Pada titik inilah kemudian kita harus mulai kritis dalam memposisikan Pancasila sebagai sebuah ideologi. Pertanyaannya adalah apakah Pancasila tetap diposisikan sebagai cita-cita bersama masyarakat Indonesia, ataukah Pancasila merupakan alat negara untuk mendemonstrasikan kekuasaannya dalam memberikan hukuman-hukuman pada rakyat yang dianggapnya tidak patuh dan tidak penurut.

Ada saatnya ketika ideologi dalam pengertian ideal, maka ia harus dapat menjawab masalah-masalah riil yang terjadi di masyarakat. Kemiskinan misalnya, tentu akan tampak sekali perbedaan antara idelogi Marxisme dengan ideologi developmentalisme dalam merespon masalah tersebut. Developmentalisme, yang direpresentasikan dengan Growth Theory dari Walt Whitman Rostow (1916-2003), memandang kemiskinan bisa diatasi dengan menggenjot pertumbuhan di sektor industri besar, sehingga dapat merekrut buruh sebanyak-banyaknya, dan oleh karenanya kemiskinan akan teratasi. Sementara Marxisme, sebaliknya, menganggap bahwa industri-industri besar itulah akar masalah munculnya kemiskinan sebagai akibat dari eksploitasi para borjuis (para pemilik industri besar) kapada para buruh (kaum miskin). Kembali pada Pancasila, pertanyaannya adalah: apa yang khas dan membedakan Pancasila dalam merespon kemiksinan, ketika dibandingkan dengan ideologi Marxisme dan Developmentalisme?

=== Bahan ===
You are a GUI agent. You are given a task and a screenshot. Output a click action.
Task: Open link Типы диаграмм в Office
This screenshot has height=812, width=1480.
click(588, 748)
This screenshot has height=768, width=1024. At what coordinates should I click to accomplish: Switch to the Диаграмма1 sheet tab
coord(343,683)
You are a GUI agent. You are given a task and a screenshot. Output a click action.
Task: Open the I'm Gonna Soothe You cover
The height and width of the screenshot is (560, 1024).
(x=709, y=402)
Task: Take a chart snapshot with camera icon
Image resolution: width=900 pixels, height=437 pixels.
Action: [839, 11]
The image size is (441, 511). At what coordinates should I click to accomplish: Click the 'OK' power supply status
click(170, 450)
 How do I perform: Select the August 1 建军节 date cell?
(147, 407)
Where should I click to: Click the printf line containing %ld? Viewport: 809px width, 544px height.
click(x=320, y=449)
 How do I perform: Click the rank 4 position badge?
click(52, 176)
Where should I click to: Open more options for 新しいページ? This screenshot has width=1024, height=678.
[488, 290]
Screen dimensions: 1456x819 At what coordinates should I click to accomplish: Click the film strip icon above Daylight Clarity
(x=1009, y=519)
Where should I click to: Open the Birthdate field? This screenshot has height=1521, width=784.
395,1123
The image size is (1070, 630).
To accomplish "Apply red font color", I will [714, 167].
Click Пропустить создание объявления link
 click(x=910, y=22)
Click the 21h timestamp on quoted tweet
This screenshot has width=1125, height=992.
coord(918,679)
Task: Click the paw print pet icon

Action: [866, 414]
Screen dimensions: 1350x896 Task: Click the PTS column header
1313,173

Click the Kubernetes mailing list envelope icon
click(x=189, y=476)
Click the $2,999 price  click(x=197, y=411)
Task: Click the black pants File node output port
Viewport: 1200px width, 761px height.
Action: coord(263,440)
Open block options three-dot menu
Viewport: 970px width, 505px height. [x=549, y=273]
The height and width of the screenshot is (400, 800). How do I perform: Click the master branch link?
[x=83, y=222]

=== Latihan Tertulis 1 ===
Bisakah Anda mengubah paragraf yang diawali "Ada saatnya ketika ideologi" dalam teks tentang Pancasila menjadi daftar singkat yang tetap memuat fakta-fakta utamanya?
=== Latihan Tertulis 2 ===
Bisakah Anda menyalin bagian teks tentang Pancasila yang dibuka dengan kata-kata "Pada titik inilah" dan ditutup dengan "dan tidak penurut."?

=== Jawaban Lengkap 1 ===
- Ideologi dalam pengertian ideal harus mampu menjawab masalah riil di masyarakat.
- Contohnya kemiskinan: respons Marxisme dan developmentalisme terhadapnya tampak sangat berbeda.
- Developmentalisme, yang diwakili Growth Theory dari Walt Whitman Rostow (1916-2003), memandang kemiskinan dapat diatasi dengan menggenjot pertumbuhan industri besar agar buruh terserap sebanyak-banyaknya.
- Marxisme justru menganggap industri besar sebagai akar kemiskinan karena eksploitasi kaum borjuis (pemilik industri besar) terhadap buruh (kaum miskin).
- Pertanyaan bagi Pancasila: apa yang khas dan membedakannya dalam merespons kemiskinan dibandingkan Marxisme dan developmentalisme?

=== Jawaban Lengkap 2 ===
Pada titik inilah kemudian kita harus mulai kritis dalam memposisikan Pancasila sebagai sebuah ideologi. Pertanyaannya adalah apakah Pancasila tetap diposisikan sebagai cita-cita bersama masyarakat Indonesia, ataukah Pancasila merupakan alat negara untuk mendemonstrasikan kekuasaannya dalam memberikan hukuman-hukuman pada rakyat yang dianggapnya tidak patuh dan tidak penurut.